JOHANNESBURG (Reuters) - Retired South African cleric and anti-apartheid campaigner Archbishop Desmond Tutu urged Myanmar leader and fellow Nobel Laureate Aung San Suu Kyi on Thursday to intervene to help Rohingya Muslims fleeing her country.
Western critics have accused Suu Kyi of not speaking out for the Rohingya, who have been fleeing to neighbouring Bangladesh, following an army counter-offensive against militant attacks.
Tutu said in an open letter to Suu Kyi that: “I am now elderly, decrepit and formally retired, but breaking my vow to remain silent on public affairs out of profound sadness about the plight of the Muslim minority in your country, the Rohingya.”
“My dear sister: If the political price of your ascension to the highest office in Myanmar is your silence, the price is surely too steep ... We pray for you to speak out for justice, human rights and the unity of your people. We pray for you to intervene,” Tutu wrote.
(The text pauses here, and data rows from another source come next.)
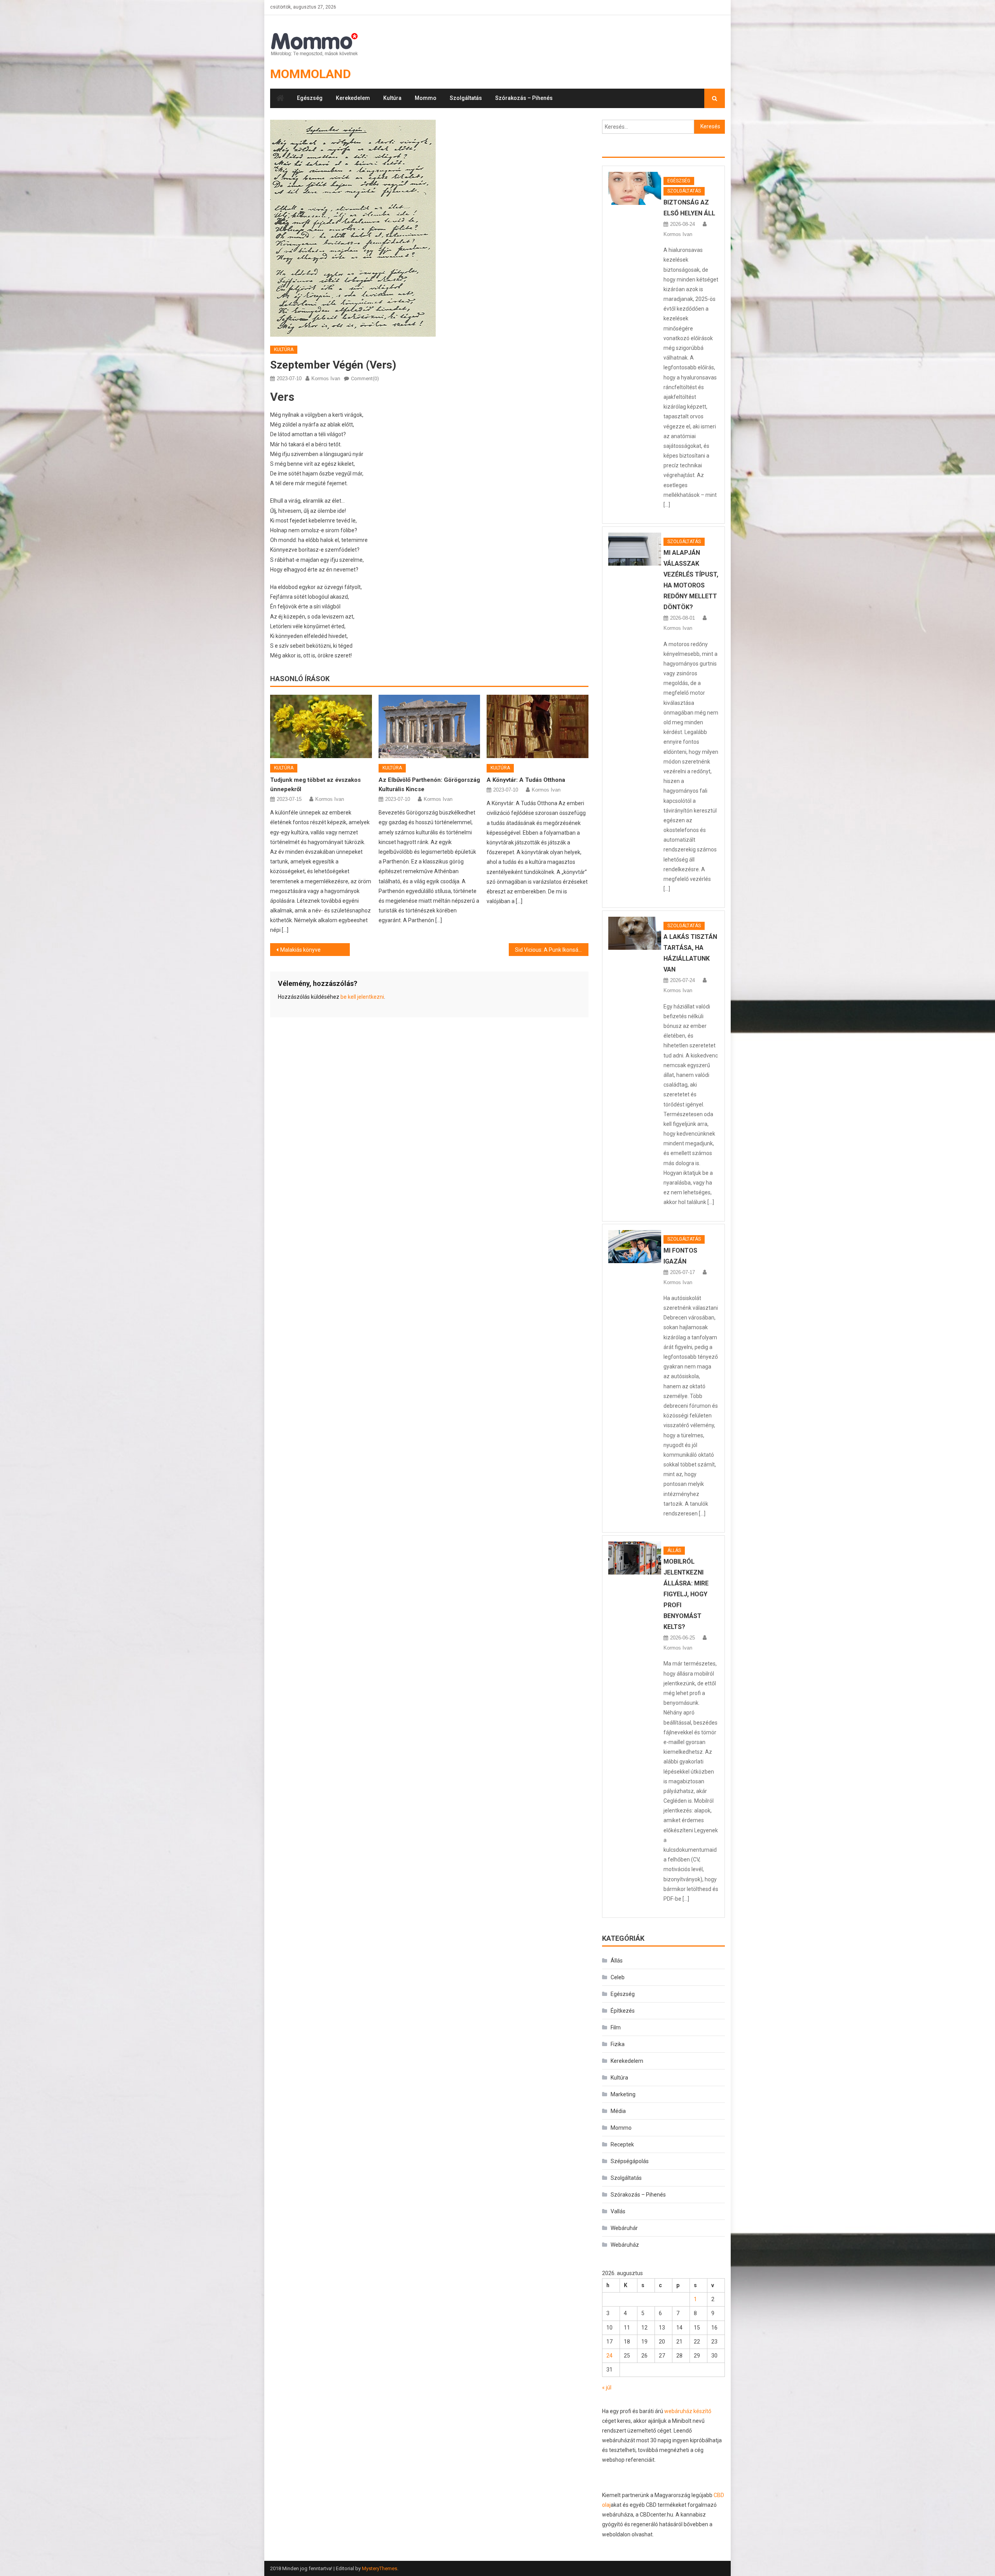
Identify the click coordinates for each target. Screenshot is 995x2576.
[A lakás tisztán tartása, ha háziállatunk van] (634, 933)
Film (616, 2027)
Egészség (310, 98)
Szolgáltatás (466, 98)
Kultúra (392, 98)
Tutu, 85, has been living with prostate cancer for nearly two decades and has largely withdrawn from public life.
The Rohingya comprise some 1.1 million people who have long complained of persecution and are seen by many in Buddhist-majority Myanmar as illegal migrants from Bangladesh.
“We have to take care of our citizens, we have to take care of everybody who is in our country, whether or not they are our citizens,” Suu Kyi said earlier on Thursday in comments to Reuters Television’s Indian partner, Asian News International.
Suu Kyi, who won the Nobel Peace Prize in 1991 as a champion of democracy, did not refer specifically to the exodus of the minority Rohingya.